*** Input data ***
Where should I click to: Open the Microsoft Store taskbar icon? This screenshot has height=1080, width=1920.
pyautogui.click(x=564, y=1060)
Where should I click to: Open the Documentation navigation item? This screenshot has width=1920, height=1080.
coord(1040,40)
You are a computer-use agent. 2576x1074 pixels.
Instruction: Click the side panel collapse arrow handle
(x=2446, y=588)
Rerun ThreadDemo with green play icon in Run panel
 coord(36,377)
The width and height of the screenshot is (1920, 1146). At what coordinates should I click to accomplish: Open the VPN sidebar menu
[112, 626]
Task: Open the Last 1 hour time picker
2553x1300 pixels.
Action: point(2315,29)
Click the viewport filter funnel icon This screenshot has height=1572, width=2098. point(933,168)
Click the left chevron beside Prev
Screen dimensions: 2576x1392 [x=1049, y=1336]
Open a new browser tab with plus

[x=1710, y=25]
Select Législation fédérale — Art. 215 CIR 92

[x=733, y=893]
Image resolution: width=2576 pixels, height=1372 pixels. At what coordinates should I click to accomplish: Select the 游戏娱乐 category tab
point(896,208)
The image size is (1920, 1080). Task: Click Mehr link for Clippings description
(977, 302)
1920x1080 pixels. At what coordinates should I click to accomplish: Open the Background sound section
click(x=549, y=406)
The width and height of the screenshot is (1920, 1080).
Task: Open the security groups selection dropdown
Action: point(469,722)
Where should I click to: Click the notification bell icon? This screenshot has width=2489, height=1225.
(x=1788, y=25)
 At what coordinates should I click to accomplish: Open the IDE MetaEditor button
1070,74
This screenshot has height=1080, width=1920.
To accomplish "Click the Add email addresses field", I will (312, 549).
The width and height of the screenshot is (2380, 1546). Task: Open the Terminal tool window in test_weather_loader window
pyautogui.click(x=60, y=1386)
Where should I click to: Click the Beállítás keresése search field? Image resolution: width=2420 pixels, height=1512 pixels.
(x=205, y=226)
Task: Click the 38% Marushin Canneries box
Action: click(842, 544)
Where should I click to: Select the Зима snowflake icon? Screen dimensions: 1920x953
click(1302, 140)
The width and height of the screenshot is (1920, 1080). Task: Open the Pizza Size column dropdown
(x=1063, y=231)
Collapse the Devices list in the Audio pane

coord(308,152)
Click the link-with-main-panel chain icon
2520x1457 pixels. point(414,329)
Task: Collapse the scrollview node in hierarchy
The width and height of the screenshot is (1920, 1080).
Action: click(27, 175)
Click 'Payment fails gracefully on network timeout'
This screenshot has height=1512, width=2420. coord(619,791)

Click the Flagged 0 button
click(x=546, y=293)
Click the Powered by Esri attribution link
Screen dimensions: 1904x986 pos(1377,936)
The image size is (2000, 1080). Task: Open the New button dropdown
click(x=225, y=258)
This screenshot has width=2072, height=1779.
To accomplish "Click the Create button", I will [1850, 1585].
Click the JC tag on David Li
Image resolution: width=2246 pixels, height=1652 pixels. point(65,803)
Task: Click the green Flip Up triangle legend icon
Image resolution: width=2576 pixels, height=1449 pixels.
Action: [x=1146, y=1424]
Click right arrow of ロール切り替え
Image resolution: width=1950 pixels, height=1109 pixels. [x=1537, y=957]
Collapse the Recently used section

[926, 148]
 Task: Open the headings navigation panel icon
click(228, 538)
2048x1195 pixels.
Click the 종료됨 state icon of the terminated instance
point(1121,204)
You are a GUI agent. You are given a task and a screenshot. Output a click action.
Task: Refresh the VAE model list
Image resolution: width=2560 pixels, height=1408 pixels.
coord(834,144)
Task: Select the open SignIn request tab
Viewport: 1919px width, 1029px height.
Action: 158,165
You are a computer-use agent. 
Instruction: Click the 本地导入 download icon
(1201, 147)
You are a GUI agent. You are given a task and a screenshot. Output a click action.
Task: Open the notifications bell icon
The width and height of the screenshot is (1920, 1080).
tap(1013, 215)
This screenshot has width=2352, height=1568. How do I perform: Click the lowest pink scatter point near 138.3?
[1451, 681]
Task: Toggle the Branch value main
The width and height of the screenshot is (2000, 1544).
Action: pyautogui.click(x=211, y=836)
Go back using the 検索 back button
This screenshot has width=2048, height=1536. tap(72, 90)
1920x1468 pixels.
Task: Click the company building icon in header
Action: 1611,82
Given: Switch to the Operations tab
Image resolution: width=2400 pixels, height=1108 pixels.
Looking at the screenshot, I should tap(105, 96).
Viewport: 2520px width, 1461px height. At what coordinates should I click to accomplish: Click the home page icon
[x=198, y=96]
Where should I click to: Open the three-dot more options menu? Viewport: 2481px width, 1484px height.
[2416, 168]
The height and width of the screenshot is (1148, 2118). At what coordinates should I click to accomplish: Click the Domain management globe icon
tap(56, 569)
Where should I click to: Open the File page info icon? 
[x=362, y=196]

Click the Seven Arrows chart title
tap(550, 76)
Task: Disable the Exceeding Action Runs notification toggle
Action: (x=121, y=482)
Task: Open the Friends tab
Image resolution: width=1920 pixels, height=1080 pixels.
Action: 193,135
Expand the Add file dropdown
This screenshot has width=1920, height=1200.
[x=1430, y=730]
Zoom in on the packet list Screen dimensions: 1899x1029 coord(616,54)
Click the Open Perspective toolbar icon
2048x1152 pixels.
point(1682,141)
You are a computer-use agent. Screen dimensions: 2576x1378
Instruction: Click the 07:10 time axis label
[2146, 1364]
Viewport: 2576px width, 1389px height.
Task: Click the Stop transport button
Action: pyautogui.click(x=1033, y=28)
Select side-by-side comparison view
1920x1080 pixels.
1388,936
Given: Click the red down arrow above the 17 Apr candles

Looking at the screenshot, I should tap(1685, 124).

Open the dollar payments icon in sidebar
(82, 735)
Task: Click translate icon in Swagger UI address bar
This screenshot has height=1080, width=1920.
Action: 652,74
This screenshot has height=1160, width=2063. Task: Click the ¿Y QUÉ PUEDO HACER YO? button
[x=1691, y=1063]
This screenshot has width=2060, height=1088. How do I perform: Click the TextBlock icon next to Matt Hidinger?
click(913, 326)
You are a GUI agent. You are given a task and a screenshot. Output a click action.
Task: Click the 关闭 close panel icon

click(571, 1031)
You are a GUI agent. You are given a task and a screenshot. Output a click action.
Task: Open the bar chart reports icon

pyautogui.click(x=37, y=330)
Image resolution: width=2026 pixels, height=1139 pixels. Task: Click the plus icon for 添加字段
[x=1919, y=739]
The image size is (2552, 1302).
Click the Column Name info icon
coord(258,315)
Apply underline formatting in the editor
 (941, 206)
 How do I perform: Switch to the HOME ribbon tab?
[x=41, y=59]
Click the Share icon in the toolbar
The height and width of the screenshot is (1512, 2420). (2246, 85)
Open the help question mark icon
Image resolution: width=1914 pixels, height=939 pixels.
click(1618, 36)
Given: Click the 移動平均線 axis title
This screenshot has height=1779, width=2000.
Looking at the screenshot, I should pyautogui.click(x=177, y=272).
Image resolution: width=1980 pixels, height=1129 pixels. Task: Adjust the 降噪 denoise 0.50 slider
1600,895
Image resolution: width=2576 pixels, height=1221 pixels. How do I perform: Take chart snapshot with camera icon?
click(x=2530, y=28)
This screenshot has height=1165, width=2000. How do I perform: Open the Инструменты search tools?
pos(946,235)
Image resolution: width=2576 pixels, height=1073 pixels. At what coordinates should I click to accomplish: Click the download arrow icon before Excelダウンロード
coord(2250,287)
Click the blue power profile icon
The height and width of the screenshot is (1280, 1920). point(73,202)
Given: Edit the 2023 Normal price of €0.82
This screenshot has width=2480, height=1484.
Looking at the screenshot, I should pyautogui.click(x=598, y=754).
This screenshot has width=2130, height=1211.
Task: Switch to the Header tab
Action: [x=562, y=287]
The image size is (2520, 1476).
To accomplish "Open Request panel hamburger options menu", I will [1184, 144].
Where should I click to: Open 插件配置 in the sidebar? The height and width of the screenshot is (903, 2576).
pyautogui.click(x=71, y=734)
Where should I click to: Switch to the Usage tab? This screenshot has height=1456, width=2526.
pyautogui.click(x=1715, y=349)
*** End of Input data ***
_Assignment_
Repeat exactly the lines from the line containing "Click the Column Name info icon" through the end of the listing above; both boundary lines are part of the output.

_Output for this task_
Click the Column Name info icon
coord(258,315)
Apply underline formatting in the editor
 (941, 206)
 How do I perform: Switch to the HOME ribbon tab?
[x=41, y=59]
Click the Share icon in the toolbar
The height and width of the screenshot is (1512, 2420). (2246, 85)
Open the help question mark icon
Image resolution: width=1914 pixels, height=939 pixels.
click(1618, 36)
Given: Click the 移動平均線 axis title
This screenshot has height=1779, width=2000.
Looking at the screenshot, I should pyautogui.click(x=177, y=272).
Image resolution: width=1980 pixels, height=1129 pixels. Task: Adjust the 降噪 denoise 0.50 slider
1600,895
Image resolution: width=2576 pixels, height=1221 pixels. How do I perform: Take chart snapshot with camera icon?
click(x=2530, y=28)
This screenshot has height=1165, width=2000. How do I perform: Open the Инструменты search tools?
pos(946,235)
Image resolution: width=2576 pixels, height=1073 pixels. At what coordinates should I click to accomplish: Click the download arrow icon before Excelダウンロード
coord(2250,287)
Click the blue power profile icon
The height and width of the screenshot is (1280, 1920). point(73,202)
Given: Edit the 2023 Normal price of €0.82
This screenshot has width=2480, height=1484.
Looking at the screenshot, I should pyautogui.click(x=598, y=754).
This screenshot has width=2130, height=1211.
Task: Switch to the Header tab
Action: [x=562, y=287]
The image size is (2520, 1476).
To accomplish "Open Request panel hamburger options menu", I will [1184, 144].
Where should I click to: Open 插件配置 in the sidebar? The height and width of the screenshot is (903, 2576).
pyautogui.click(x=71, y=734)
Where should I click to: Switch to the Usage tab? This screenshot has height=1456, width=2526.
pyautogui.click(x=1715, y=349)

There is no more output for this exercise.